Na praxe forense, a admissão do pedido genérico não se restringe às situações em que seja impossível ao autor indicar o valor do dano e, por consequência, o quantum debeatur de sua pretensão, mas também àquelas hipóteses nas quais, apesar de possível, torna-se difícil ao autor comprovar o valor do dano ab initio (prova complexa, de natureza técnica). O panorama é aceito pelos tribunais superiores (STJ, 1ª Turma, AgRg no REsp 906.713/SP, rel. Min. Luiz Fux, j. 23.6.2009). 
 
Relativamente aos danos morais, o STJ admite, de forma pacífica, o pedido de condenação ao pagamento de danos morais pode ser genérico (3ª Turma, REsp 777.219/RJ, rel. Min. Nancy Andrighi, j. 5.10.2006). Entendendo que não parece ser a melhor solução colocar a valoração dos danos nas mãos de terceiro que não participou da relação de direito material, posicionam-se Daniel Assumpção, Nélson Nery Jr, Cassio Scarpinella Bueno e Fredie Didier. 
 
Valor depender de ato a ser praticado pelo réu 
 
Hipótese prevista no art. 324, § 1º, III, CPC, a impossibilidade de indicação do valor deriva do fato de o réu ser o responsável pela indicação, como ocorre na prestação de contas, quando o autor faz pedido de condenação em prestar as contas e em pagar o eventual saldo remanescente, sendo que esse segundo pedido poderá ser genérico quando o valor só puder ser determinado após a efetiva prestação das contas a ser praticada pelo réu. 
 
 
 
 
 
Pedido implícito 
 
O pedido deve ser expresso, não podendo o juiz conceder aquilo que não tenha sido expressamente requerido pelo autor, bastando, para se chegar a tal conclusão, a redação da leitura do art. 492, CPC, que proíbe o juiz de conceder diferente (extra) ou a mais (ultra) do que foi pedido pelo autor. 

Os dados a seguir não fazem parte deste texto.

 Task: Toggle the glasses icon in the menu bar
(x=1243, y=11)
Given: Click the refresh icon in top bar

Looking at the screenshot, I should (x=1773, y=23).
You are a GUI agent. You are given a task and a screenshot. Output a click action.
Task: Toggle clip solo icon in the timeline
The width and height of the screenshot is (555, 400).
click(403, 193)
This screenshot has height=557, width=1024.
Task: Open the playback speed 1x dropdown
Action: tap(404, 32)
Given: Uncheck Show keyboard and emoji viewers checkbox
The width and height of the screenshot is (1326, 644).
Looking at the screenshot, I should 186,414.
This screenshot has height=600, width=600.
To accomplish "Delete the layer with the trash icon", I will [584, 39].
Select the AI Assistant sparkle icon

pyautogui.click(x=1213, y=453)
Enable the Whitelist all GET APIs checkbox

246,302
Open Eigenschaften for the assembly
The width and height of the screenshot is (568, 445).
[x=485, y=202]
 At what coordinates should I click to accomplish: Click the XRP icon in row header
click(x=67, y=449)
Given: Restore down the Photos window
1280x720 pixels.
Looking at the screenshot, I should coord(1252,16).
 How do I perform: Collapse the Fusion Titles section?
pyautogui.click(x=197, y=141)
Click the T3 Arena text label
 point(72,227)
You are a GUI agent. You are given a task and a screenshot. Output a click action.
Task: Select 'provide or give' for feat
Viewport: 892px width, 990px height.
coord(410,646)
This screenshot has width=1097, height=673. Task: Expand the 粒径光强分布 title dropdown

Deve ser entendido por pedido implícito qualquer tutela não pedida pelo autor que a lei permite que o juiz conceda ex officio. 
 
São hipóteses de pedido implícito: 
 
despesas e custas processuais; 
honorários advocatícios (art. 85, CPC); 
correção monetária (art. 404, CC); 
prestações vincendas e inadimplidas na constância do processo em caso de contratos de trato sucessivo (art. 
323, CPC); 
juros legais/moratórios (arts. 404 e 406, CC) – não sendo considerados pedidos implícitos os juros convencionais ou compensatórios. 
 
Lembrar, quanto aos juros moratórios, o teor da Súmula 254, STF, que admite sua inclusão na liquidação de sentença mesmo quando omissa a sentença liquidanda. Tal entendimento torna os juros moratórios uma verdadeira condenação implícita, pois o autor terá direito a eles mesmo que o juiz não os conceda expressamente na sentença. 
 
Quanto à correção monetária, verdadeira atualização do dinheiro, apesar de ser tradicionalmente entendida como pedido implícito, fato é que, em termos econômicos, não agrega ao patrimônio do vencedor mais do que ele pediu. De se destacar, ainda, agora relativamente aos honorários advocatícios, que o STJ entende que não podem ser executados sem sua concessão e nem serem objeto de cobrança em ação autônoma, em respeito à coisa julgada (Súmula 453).